Еще крест кладет Добрыня по–писаному, А й поклон ведет Добрыня по–ученому, Неполна творит молитву по-Исусову. [Онежские былины, 124]

Однако не резоннее ли «камку белохрущетую» и «узор хитер», т. е. ткань и орнамент как аллегории поэзии, возводить к дохристианскому эпическому субстрату и считать «Исусову молитву» и другие православные элементы былин позднейшим наслоением? Это не исключено, но суть дела от этого не меняется. В восточнославянском язычестве прядение, ткачество, шитье связаны с культом Волоса–Велеса [см. Успенский, 1982а, 176–179]. Велес не только «скотий бог», он ведает искусством, в «Слове о полку Игореве» он «дед», т. е. покровитель и культурный предок вещего Бояна. Между тем Боян не похож на Даниила Заточника с его балагурством; Боян — поэт не веселья, а ратных подвигов и кровавых битв. Точно так же ритуалы и поверья, относящиеся до шерсти, льна, обыденных полотенец и т. п., — ритуалы и поверья ничуть не смеховые (ср., например, запреты шить, прясть на святках, во время русского карнавала) [см. Успенский, 1982а, 177].
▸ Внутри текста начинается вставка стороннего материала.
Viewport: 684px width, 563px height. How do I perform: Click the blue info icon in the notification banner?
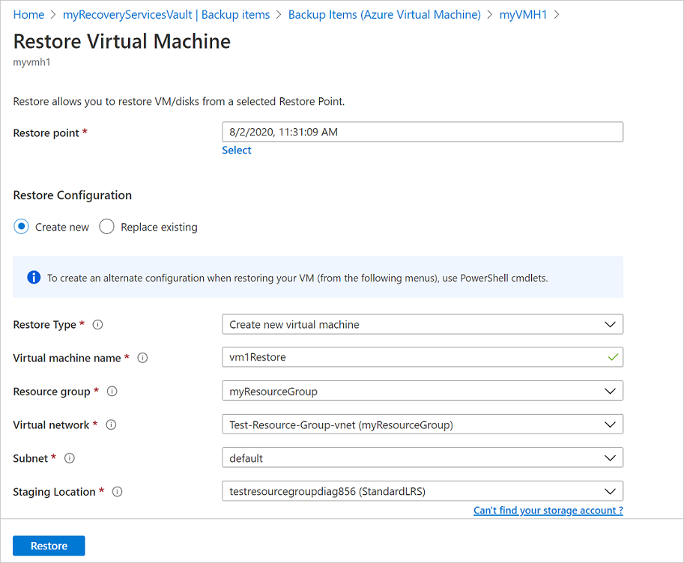[33, 277]
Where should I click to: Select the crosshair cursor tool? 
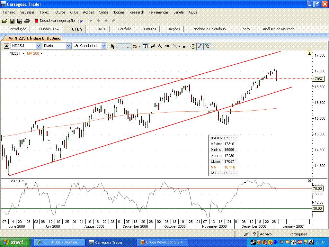120,46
Все это одна культурная нить — от магической веревки шамана до Клото, которая прядет жизнь, и Атропос, которая перерезает пряжу, от ритуального опоясывания русской деревни, когда се жителей поражает нахожая повальная болезнь, до тех трех ниток, которыми 11 сентября 1675 г. в боровской земляной тюрьме, в «тме несветимой», в «задухе земной», изнемогающая боярыня Морозова «нови тело любезныя сестры своея и соузницы Евдокии» [Повесть о боярыне Морозовой, 151]. Но довольно об этом, ибо сказано в «Слове» Даниила Заточника: «Глаголеть бо в мирских притчах: речь продолжена не добро, добро продолжена камка а любо оксамит» [Daniil Zatocnik, 165] (вариант: «…добро продолжена паволока»).
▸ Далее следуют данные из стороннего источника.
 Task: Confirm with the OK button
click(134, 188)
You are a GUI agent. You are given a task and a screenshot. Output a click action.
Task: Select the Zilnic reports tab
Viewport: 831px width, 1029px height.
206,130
Впрочем, былина — не документ, и благочестивых скоморохов былин надлежит воспринимать в качестве некоей культурной возможности. Какова же культурная реальность? Подтверждают ли источники делового свойства показания эпоса? Да, подтверждают. Приведем достаточно характерный пример, извлеченный из розыскных бумаг.

Время действия — апрель 1616 г., место действия — кабацкая изба в юроде Лухе. Главные участники кабацкой распри — луховский посадский человек, он же скоморох («веселый») Пифанко Поздеев и крестьянин стольника князя В. С. Куракина Милютка Алексеев сын Кузнец. О существе спора узнаем из показаний свидетеля: «Сидели де мы на кабаке… а пел песню веселой Пифанко про царицу Настасью Романовну, а яз де… молвил так: „Та государыня была благочестива”. И сидячи де тут… Милютка Кузнец сказал: „Что де нынешние цари?“» [цит. по: Новомбергский, 4–6]. Материалы розыска об оскорблении величества дают возможность представить сюжет песни, конечно, в общих чертах: «Разошлося де… про песню да про крест с тем крестьянином с Милюткою с Кузнецом, что крест стоит до Троицы Живоначальныя Сергиева монастыря за пять верст, а шла де государыня к Троице молиться царица Настасья Романовна, и как де государыня будет у того креста, и она де увидала образ Троицы Живоначальныя от того места. И говорил де тот Милютка, что нам цари неподобны». Выходит, «веселый» в кабаке (1) пел духовный стих о том, как первая жена Ивана Грозного ходила пешком на богомолье и как ей на пути было видение. «Веселый» пел нечто эпически–душеспасительное, и для тогдашней публики это было в порядке вещей.